Rob Samouce: Buying a used home 'as is' not the same thing as buying a used car 'as is'

When one buys a used car, it is usually understood that, absent any kind of warranty provided by the seller, the buyer takes the car "as is." This means that if there are defects in the car, not known to the purchaser prior to the sale, the buyer is probably out of luck if the car breaks down shortly after purchase as a result of the defect in the car. Thus, often it is "buyer beware" when purchasing a used car "as is."

Luckily, when it comes to purchasing a used home in Florida, the same gotcha "as is" concept does not necessarily apply as evidenced by a recent court case decided by our Second District Court of Appeals (2nd DCA) on Oct. 31, 2003.

In the case of Syvrud v. Today Real Estate Inc., the buyers (the Syvruds) and the sellers (the Cummings) entered into a sales contract on a preprinted real estates sales form approved by the Florida Bar called a "FAR/BAR contract." They also executed a typewritten addendum which included among other language that "Buyer(s) hereby acknowledge that the property being sold is not new and that the seller(s) and broker(s) make no verbal representations, warranties, or guarantees as to the condition of the property and its appurtenances and/or fitness for specific purpose." This is a typical "as is" provision.

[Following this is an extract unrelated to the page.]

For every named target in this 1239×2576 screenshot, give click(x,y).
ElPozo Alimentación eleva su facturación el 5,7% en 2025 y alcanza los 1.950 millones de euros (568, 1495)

The addendum did not however, delete or otherwise reference paragraph "W" of the FAR/BAR contract relating to "WARRANTY" which provides that "Seller warrants that there are no facts known to Seller materially affecting the value of the Property which are not readily observable by Buyer or which have not been disclosed to Buyer."

This paragraph "W" sets forth a Seller's duty to disclose defects in connection with residential real estate transactions declared in 1985 by the Florida Supreme Court in the case of Johnson v Davis.

Paragraph (D) of the addendum made the contract "contingent on buyer's review and approval of a seller's property disclosure statement within 7 days of receipt of said statement." The standard disclosure statement delivered by the seller contained no disclosure of any of the hidden defects and conditions affecting the property that the buyers alleged they discovered after the closing.

The hidden defects, claimed as not being disclosed, were not merely cosmetic but much more serious including mildew damage, water leak damage, structural cracks, and other structural defects to the unit itself as well as structural defects in the buildings in the project costing special assessments in excess of $20,000 per unit.

In the action brought for the sellers' failure to disclose the hidden defects affecting the value of the property for which the sellers had knowledge, evidence consisted of six letters from the governing homeowner and condominium associations to the unit owners wherein the serious structural defects were discussed.

The trial court entered judgment on the pleadings against the buyers on the grounds that the provisions of the addendum to the parties' contract (the "as is" language) relieved the sellers and its agents from any duty to disclose the defects (Johnson v Davis duty) to the buyers. So the buyers appealed.

The 2nd DCA said that the "as is" language did not waive the buyers' right to have the hidden defects known to the seller, and/or its agents, disclosed to the buyers. The court said that although the "as is" clause purported to disclaim any representations, warranties, or guarantees concerning the condition of the property, "at no point does this provision or any other part of the addendum specifically state that the Buyers waive the Sellers' duty to disclose hidden defects materially affecting the value of the property as required by Johnson v. Davis."

Therefore, the 2nd DCA Court held "an 'as is' clause in a contract for the sale of residential real property does not waive the duty imposed by Johnson v. Davis to disclose hidden defects in the property."

The question still remains. If the "as is" clause in the addendum did contained language waiving the sellers' duty to disclose the hidden defects in paragraph "W," would such a waiver be enforceable? Although the 2nd DCA decided not to answer this question and further said that no Florida case has squarely decided the issue, it did refer in a footnote to a case wherein Justice Altenbernd of the Florida Supreme Court, in a dissenting opinion, doubted "whether Florida law allows a buyer's waiver of contractual warranties to operate as a bar to a claim of fraud under Johnson v. Davis."

This case illustrates why it is so important to use competent real estate and legal professionals when buying and selling a home to ensure smooth closings and unwanted surprises do not arise after the sale for either party.

Rob Samouce, a principal in the Naples law firm of Samouce, Murrell, & Gal, P.A. concentrates his legal practice in the areas of community associations (including condominium, cooperative and homeowners' associations), real estate transactions, general business law, estate planning, construction defect litigation and general civil litigation. This column is not based on specific legal advice to anyone and is based on principles subject to change from time to time. Those persons interested in specific legal advice on topics discussed in this column should consult competent legal counsel.